Cecità Emotiva e Counseling in Campo

Inizio questo mio post con il dire che il titolo per metà è dedicato all’ omonimo libro di Alice Miller (Il risveglio di Eva. Come superare la cecità emotiva). Una psicologa, psicoanalista e saggista svizzera. E’ un testo che ho deciso di scegliere per farne una relazione. Un testo del terzo anno. Penserai e perché inizi dal terzo anno visto che ti mancano alcuni del primo e altri del secondo? Beh perché per me i libri ti scelgono. Ti chiamano. Loro hanno un messaggio da darti e non un ordine con cui leggerli. Per me almeno è così.

Il counseling è un processo di crescita personale, e non ha un ordine preciso. Certo ci sono criteri da seguire, ma poi sei tu che ti specializzi in base a cosa hai bisogno. Insomma come dire fai con quello che hai, e con quello che c’è.

Dicevo, cecità emotiva, il titolo del mio post. Come sai, se mi segui da un po’, ho un problema di vista dalla nascita. Sono nata con toxoplasmosi congenita (Corio retinite). Questo comporta una visione delle cose ridotta. Visione intesa come vedere, come tutti. O ancora, non ho 10 o 11 decimi. Così ho deciso di iniziare una ricerca su questa mia problematica. Su questa mia difficoltà. Su questo mio handicap…

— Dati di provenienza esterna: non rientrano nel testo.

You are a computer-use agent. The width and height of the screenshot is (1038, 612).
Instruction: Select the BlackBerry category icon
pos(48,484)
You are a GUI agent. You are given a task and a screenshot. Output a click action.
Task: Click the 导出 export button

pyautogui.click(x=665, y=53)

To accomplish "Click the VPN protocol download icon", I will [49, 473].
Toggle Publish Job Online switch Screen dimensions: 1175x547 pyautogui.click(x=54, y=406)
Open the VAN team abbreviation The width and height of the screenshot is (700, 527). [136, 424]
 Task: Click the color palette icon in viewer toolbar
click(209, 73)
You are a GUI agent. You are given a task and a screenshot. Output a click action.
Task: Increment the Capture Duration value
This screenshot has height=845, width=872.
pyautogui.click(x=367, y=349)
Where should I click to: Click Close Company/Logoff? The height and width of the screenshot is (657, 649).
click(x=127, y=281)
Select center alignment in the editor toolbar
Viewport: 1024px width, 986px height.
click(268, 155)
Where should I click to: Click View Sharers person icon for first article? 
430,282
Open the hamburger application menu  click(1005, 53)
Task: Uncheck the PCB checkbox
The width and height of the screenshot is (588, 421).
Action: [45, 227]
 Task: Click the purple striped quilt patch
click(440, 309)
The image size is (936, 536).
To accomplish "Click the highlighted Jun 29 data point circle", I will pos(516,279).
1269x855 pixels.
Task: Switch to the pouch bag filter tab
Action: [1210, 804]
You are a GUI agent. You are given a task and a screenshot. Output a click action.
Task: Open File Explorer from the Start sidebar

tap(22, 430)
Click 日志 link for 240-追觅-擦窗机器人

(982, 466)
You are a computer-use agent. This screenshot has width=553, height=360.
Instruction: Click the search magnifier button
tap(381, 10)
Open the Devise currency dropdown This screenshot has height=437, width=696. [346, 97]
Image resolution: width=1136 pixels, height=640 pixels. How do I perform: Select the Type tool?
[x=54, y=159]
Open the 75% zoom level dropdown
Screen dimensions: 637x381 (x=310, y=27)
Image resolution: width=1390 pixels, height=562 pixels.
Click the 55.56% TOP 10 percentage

Qualche giorno fa,, forse un mese, ho avuto un’ insight. Ho pensato: mi sto diplomando in Artcounseling, ho finito il mio primo tirocinio sulla violenza sulle donne, e adesso? Cosa potrebbe interessarmi? Cosa potrebbe farmi esplorare il mio stile? Come posso e in che campo, aiutare gli altri?

E bene, ho pensato a me stessa. Al mio problema di vista. Ho navigato su internet e mi sono imbattuta su disabilità e counseling. Più nello specifico nel nome della dottoressa Zaira Raiola. Counselor Tiflologica dice lei, che opera tra le altre cose all’ Unione Italiana Ciechi e Ipovedenti a Roma. Guardando  la sua intervista su you tube, ho avuto un colpo al cuore. Voglio conoscerla! E così è stato. Ci siamo scritte. Ci siamo sentite per telefono. Ci siamo viste! Ci siamo strette la mano. Ci siamo ascoltate.

Sono appena tornata dall’ UICI di via Mentana 2B di Roma. Sono ancora emozionata.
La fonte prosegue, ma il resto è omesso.